— Start of Task input —

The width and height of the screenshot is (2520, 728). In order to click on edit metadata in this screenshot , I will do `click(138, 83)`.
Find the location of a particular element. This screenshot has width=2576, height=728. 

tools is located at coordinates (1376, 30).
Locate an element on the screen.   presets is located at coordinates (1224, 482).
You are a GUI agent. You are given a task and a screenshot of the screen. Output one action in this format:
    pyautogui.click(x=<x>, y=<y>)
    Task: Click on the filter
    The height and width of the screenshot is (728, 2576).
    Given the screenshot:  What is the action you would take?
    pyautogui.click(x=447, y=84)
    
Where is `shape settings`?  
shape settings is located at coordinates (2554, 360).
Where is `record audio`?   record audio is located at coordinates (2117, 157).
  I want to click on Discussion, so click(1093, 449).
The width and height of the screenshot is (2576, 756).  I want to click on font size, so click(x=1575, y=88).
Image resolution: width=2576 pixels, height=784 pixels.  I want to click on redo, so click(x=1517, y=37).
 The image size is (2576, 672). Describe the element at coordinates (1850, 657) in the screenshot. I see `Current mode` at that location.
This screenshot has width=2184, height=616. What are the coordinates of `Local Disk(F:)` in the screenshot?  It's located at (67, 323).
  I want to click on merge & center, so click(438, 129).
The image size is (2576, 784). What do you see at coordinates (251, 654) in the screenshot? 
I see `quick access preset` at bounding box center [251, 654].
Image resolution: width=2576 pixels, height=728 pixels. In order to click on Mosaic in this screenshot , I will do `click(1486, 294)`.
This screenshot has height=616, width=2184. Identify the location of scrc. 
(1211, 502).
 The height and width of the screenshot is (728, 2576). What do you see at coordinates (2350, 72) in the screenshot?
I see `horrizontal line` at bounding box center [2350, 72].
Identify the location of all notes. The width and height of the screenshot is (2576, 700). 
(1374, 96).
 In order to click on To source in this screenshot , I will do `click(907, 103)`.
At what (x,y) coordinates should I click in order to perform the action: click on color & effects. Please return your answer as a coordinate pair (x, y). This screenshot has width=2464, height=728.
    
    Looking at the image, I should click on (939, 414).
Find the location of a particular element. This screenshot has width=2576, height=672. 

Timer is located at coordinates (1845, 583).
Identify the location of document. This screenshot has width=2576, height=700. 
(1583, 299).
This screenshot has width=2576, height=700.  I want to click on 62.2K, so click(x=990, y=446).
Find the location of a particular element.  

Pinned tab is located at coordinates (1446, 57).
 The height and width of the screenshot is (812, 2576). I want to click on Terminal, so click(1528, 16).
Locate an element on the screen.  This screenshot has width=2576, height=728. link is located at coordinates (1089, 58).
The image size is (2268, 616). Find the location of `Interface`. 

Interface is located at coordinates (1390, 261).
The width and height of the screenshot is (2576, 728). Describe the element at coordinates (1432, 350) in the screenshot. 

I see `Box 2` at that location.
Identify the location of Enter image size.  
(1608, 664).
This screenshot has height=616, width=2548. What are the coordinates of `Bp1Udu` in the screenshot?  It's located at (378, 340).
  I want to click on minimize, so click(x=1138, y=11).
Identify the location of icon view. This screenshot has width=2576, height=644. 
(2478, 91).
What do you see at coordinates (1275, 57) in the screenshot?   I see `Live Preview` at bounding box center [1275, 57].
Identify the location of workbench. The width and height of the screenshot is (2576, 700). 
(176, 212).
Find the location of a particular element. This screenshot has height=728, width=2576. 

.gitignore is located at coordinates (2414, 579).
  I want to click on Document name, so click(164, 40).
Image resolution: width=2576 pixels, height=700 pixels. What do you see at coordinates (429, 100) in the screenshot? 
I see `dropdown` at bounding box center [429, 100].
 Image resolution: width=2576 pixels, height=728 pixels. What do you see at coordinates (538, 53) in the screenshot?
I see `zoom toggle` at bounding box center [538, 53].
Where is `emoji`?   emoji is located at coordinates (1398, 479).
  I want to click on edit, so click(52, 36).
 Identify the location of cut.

— End of Task input —

◆ Given task ◆
Render the lines of the records above as a Markdown table with a Row column holding each line's number and a Line column holding its text, leaving out blank lines.

◆ Solution for this problem ◆
| Row | Line |
|---|---|
| 1 | The width and height of the screenshot is (2520, 728). In order to click on edit metadata in this screenshot , I will do `click(138, 83)`. |
| 2 | Find the location of a particular element. This screenshot has width=2576, height=728.  |
| 3 | tools is located at coordinates (1376, 30). |
| 4 | Locate an element on the screen.   presets is located at coordinates (1224, 482). |
| 5 | You are a GUI agent. You are given a task and a screenshot of the screen. Output one action in this format: |
| 6 |     pyautogui.click(x=<x>, y=<y>) |
| 7 |     Task: Click on the filter |
| 8 |     The height and width of the screenshot is (728, 2576). |
| 9 |     Given the screenshot:  What is the action you would take? |
| 10 |     pyautogui.click(x=447, y=84) |
| 11 | Where is `shape settings`?   |
| 12 | shape settings is located at coordinates (2554, 360). |
| 13 | Where is `record audio`?   record audio is located at coordinates (2117, 157). |
| 14 |   I want to click on Discussion, so click(1093, 449). |
| 15 | The width and height of the screenshot is (2576, 756).  I want to click on font size, so click(x=1575, y=88). |
| 16 | Image resolution: width=2576 pixels, height=784 pixels.  I want to click on redo, so click(x=1517, y=37). |
| 17 |  The image size is (2576, 672). Describe the element at coordinates (1850, 657) in the screenshot. I see `Current mode` at that location. |
| 18 | This screenshot has width=2184, height=616. What are the coordinates of `Local Disk(F:)` in the screenshot?  It's located at (67, 323). |
| 19 |   I want to click on merge & center, so click(438, 129). |
| 20 | The image size is (2576, 784). What do you see at coordinates (251, 654) in the screenshot?  |
| 21 | I see `quick access preset` at bounding box center [251, 654]. |
| 22 | Image resolution: width=2576 pixels, height=728 pixels. In order to click on Mosaic in this screenshot , I will do `click(1486, 294)`. |
| 23 | This screenshot has height=616, width=2184. Identify the location of scrc.  |
| 24 | (1211, 502). |
| 25 |  The height and width of the screenshot is (728, 2576). What do you see at coordinates (2350, 72) in the screenshot? |
| 26 | I see `horrizontal line` at bounding box center [2350, 72]. |
| 27 | Identify the location of all notes. The width and height of the screenshot is (2576, 700).  |
| 28 | (1374, 96). |
| 29 |  In order to click on To source in this screenshot , I will do `click(907, 103)`. |
| 30 | At what (x,y) coordinates should I click in order to perform the action: click on color & effects. Please return your answer as a coordinate pair (x, y). This screenshot has width=2464, height=728. |
| 31 |     Looking at the image, I should click on (939, 414). |
| 32 | Find the location of a particular element. This screenshot has width=2576, height=672.  |
| 33 | Timer is located at coordinates (1845, 583). |
| 34 | Identify the location of document. This screenshot has width=2576, height=700.  |
| 35 | (1583, 299). |
| 36 | This screenshot has width=2576, height=700.  I want to click on 62.2K, so click(x=990, y=446). |
| 37 | Find the location of a particular element.   |
| 38 | Pinned tab is located at coordinates (1446, 57). |
| 39 |  The height and width of the screenshot is (812, 2576). I want to click on Terminal, so click(1528, 16). |
| 40 | Locate an element on the screen.  This screenshot has width=2576, height=728. link is located at coordinates (1089, 58). |
| 41 | The image size is (2268, 616). Find the location of `Interface`.  |
| 42 | Interface is located at coordinates (1390, 261). |
| 43 | The width and height of the screenshot is (2576, 728). Describe the element at coordinates (1432, 350) in the screenshot.  |
| 44 | I see `Box 2` at that location. |
| 45 | Identify the location of Enter image size.   |
| 46 | (1608, 664). |
| 47 | This screenshot has height=616, width=2548. What are the coordinates of `Bp1Udu` in the screenshot?  It's located at (378, 340). |
| 48 |   I want to click on minimize, so click(x=1138, y=11). |
| 49 | Identify the location of icon view. This screenshot has width=2576, height=644.  |
| 50 | (2478, 91). |
| 51 | What do you see at coordinates (1275, 57) in the screenshot?   I see `Live Preview` at bounding box center [1275, 57]. |
| 52 | Identify the location of workbench. The width and height of the screenshot is (2576, 700).  |
| 53 | (176, 212). |
| 54 | Find the location of a particular element. This screenshot has height=728, width=2576.  |
| 55 | .gitignore is located at coordinates (2414, 579). |
| 56 |   I want to click on Document name, so click(164, 40). |
| 57 | Image resolution: width=2576 pixels, height=700 pixels. What do you see at coordinates (429, 100) in the screenshot?  |
| 58 | I see `dropdown` at bounding box center [429, 100]. |
| 59 |  Image resolution: width=2576 pixels, height=728 pixels. What do you see at coordinates (538, 53) in the screenshot? |
| 60 | I see `zoom toggle` at bounding box center [538, 53]. |
| 61 | Where is `emoji`?   emoji is located at coordinates (1398, 479). |
| 62 |   I want to click on edit, so click(52, 36). |
| 63 |  Identify the location of cut. |